Given request: Starting at the first item and ending at the line that contains "(1020, 450).", inclusive, recast each line as one string in a JSON list, omitting blank lines.

** Start of The records **

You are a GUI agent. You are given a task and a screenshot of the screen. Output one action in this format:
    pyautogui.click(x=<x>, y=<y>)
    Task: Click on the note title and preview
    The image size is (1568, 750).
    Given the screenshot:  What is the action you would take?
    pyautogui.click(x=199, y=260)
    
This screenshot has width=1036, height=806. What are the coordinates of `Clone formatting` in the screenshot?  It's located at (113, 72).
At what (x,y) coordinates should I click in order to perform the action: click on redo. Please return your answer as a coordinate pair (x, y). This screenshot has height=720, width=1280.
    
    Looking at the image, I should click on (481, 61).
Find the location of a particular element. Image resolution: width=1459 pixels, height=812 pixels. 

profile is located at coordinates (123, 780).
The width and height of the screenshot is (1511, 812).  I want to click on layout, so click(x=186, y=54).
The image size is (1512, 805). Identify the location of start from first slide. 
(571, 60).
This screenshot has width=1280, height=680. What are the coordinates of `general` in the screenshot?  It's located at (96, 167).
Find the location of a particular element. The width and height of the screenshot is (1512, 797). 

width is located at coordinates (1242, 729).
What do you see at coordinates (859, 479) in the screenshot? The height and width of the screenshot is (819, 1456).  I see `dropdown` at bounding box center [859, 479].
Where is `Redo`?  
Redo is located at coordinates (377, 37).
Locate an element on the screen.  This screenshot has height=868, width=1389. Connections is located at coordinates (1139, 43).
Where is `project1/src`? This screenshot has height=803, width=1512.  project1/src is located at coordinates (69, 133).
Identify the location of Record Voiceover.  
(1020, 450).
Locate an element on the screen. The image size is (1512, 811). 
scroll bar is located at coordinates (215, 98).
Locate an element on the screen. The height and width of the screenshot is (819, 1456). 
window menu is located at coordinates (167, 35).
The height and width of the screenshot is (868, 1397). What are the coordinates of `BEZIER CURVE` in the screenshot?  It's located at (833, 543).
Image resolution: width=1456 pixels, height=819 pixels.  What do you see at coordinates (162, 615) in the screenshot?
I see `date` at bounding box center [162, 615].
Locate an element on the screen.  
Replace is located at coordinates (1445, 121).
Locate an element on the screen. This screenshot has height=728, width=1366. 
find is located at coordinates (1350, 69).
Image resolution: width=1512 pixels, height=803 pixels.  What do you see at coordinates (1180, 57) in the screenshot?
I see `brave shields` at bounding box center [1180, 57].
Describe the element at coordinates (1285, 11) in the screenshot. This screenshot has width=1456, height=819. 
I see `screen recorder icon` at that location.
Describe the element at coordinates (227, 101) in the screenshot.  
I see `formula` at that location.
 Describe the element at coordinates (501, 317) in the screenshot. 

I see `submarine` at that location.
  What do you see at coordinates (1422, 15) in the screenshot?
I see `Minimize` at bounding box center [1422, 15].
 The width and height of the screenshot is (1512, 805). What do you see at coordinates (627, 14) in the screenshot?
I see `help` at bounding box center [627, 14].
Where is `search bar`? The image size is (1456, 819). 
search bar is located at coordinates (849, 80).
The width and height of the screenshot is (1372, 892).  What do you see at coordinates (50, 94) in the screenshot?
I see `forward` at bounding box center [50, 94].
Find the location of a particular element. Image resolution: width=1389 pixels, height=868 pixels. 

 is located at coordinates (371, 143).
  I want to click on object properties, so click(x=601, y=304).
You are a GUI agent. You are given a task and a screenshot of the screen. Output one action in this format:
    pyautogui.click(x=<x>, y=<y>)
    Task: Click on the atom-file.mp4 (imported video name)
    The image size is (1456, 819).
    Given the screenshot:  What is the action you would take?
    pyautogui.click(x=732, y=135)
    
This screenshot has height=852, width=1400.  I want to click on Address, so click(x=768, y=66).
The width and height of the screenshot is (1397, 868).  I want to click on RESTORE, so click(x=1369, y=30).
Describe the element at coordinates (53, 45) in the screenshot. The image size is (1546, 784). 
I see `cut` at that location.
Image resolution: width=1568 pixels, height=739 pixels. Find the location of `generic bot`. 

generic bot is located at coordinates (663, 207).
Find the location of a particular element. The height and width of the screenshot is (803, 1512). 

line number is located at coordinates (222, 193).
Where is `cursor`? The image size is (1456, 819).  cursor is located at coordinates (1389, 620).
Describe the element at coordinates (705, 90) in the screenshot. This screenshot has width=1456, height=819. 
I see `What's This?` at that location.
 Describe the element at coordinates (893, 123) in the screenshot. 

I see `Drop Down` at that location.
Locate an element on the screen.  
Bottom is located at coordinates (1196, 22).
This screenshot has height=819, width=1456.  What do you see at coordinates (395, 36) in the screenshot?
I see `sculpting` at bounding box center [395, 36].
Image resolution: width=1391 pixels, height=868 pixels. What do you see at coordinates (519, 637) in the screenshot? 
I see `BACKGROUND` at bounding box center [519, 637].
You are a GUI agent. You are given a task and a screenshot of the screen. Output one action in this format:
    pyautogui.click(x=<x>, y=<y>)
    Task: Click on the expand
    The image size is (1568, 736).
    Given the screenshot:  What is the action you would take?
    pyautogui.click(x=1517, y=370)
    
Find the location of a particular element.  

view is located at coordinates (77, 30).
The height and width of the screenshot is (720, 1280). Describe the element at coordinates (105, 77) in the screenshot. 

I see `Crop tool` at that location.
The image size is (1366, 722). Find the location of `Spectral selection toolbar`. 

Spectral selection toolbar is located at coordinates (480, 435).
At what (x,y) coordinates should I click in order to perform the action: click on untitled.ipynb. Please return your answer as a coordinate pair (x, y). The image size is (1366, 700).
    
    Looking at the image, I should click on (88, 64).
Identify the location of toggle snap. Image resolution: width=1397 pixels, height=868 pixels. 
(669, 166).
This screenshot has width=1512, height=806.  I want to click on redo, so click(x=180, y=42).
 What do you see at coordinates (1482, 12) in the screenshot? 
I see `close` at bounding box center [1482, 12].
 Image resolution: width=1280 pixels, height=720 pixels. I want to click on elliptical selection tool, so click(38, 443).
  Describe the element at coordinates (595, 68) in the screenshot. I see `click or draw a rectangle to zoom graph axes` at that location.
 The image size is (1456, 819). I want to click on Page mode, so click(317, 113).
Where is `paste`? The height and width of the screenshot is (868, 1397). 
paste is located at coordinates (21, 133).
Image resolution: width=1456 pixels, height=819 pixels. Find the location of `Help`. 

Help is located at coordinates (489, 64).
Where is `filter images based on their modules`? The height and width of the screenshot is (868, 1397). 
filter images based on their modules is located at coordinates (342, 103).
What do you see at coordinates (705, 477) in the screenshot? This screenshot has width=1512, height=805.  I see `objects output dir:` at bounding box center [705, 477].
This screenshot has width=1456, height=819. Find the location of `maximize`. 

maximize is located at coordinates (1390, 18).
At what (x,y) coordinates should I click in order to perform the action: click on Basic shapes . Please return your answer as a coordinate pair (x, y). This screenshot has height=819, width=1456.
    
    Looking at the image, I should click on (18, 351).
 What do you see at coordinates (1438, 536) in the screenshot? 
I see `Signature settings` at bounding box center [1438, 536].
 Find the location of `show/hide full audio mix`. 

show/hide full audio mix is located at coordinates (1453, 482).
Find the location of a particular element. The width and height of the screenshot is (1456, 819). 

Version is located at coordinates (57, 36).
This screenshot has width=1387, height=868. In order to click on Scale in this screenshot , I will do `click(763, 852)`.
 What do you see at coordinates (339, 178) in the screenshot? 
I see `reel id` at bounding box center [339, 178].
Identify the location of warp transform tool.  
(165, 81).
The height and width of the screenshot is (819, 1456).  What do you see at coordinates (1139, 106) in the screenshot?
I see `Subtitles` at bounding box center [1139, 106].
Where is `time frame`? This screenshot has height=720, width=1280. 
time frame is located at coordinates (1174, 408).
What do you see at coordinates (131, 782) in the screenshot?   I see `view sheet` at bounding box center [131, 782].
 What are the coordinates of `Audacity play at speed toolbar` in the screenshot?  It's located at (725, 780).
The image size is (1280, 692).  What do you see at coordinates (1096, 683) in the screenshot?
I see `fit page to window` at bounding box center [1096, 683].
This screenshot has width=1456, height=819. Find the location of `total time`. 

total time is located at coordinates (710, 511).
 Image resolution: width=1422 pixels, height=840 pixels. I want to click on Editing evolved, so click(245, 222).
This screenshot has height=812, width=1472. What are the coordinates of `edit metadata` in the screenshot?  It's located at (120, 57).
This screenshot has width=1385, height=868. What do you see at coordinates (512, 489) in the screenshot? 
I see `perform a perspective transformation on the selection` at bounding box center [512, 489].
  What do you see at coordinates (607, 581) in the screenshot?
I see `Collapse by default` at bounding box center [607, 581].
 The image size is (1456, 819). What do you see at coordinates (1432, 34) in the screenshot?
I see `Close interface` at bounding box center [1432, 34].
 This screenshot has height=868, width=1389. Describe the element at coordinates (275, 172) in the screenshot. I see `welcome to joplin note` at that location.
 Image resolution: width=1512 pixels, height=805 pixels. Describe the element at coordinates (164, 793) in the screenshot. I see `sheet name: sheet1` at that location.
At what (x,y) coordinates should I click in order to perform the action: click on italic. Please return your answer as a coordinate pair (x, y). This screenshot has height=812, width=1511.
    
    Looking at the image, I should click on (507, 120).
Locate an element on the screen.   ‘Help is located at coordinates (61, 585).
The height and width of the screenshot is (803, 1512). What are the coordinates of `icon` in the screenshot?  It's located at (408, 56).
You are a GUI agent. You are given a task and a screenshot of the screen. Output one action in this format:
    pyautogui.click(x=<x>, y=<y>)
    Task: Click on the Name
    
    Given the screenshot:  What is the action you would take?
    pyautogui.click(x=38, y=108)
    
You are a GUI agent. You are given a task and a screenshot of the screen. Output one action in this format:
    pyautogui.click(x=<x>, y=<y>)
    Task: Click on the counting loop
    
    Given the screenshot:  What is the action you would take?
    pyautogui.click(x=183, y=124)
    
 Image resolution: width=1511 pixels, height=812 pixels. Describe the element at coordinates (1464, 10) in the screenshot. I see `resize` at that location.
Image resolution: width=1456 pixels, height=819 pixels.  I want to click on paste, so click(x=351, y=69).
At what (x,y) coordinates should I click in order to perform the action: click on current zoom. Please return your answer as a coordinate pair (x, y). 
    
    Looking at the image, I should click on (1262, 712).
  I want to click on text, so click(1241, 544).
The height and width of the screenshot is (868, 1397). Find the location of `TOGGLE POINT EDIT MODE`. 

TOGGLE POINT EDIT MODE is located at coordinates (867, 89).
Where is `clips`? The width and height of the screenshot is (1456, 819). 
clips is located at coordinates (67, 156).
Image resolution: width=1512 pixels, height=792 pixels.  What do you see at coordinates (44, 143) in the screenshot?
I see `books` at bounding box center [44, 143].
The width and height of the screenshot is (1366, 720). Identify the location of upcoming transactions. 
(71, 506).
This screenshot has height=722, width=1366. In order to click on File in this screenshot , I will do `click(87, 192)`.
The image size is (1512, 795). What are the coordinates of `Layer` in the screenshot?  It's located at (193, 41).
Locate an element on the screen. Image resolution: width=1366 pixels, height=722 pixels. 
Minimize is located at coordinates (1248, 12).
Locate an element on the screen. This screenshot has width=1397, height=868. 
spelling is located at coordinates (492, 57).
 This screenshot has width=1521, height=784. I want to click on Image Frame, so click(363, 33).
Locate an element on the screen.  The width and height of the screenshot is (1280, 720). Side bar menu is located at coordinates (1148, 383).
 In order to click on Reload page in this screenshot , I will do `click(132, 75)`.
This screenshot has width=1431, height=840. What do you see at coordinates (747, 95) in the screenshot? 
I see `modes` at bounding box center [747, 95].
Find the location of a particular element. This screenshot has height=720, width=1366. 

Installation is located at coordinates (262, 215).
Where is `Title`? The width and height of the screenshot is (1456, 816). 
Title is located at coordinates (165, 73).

** End of The records **

Output for this exercise:
[
  "You are a GUI agent. You are given a task and a screenshot of the screen. Output one action in this format:",
  "    pyautogui.click(x=<x>, y=<y>)",
  "    Task: Click on the note title and preview",
  "    The image size is (1568, 750).",
  "    Given the screenshot:  What is the action you would take?",
  "    pyautogui.click(x=199, y=260)",
  "This screenshot has width=1036, height=806. What are the coordinates of `Clone formatting` in the screenshot?  It's located at (113, 72).",
  "At what (x,y) coordinates should I click in order to perform the action: click on redo. Please return your answer as a coordinate pair (x, y). This screenshot has height=720, width=1280.",
  "    Looking at the image, I should click on (481, 61).",
  "Find the location of a particular element. Image resolution: width=1459 pixels, height=812 pixels. ",
  "profile is located at coordinates (123, 780).",
  "The width and height of the screenshot is (1511, 812).  I want to click on layout, so click(x=186, y=54).",
  "The image size is (1512, 805). Identify the location of start from first slide. ",
  "(571, 60).",
  "This screenshot has width=1280, height=680. What are the coordinates of `general` in the screenshot?  It's located at (96, 167).",
  "Find the location of a particular element. The width and height of the screenshot is (1512, 797). ",
  "width is located at coordinates (1242, 729).",
  "What do you see at coordinates (859, 479) in the screenshot? The height and width of the screenshot is (819, 1456).  I see `dropdown` at bounding box center [859, 479].",
  "Where is `Redo`?  ",
  "Redo is located at coordinates (377, 37).",
  "Locate an element on the screen.  This screenshot has height=868, width=1389. Connections is located at coordinates (1139, 43).",
  "Where is `project1/src`? This screenshot has height=803, width=1512.  project1/src is located at coordinates (69, 133).",
  "Identify the location of Record Voiceover.  ",
  "(1020, 450)."
]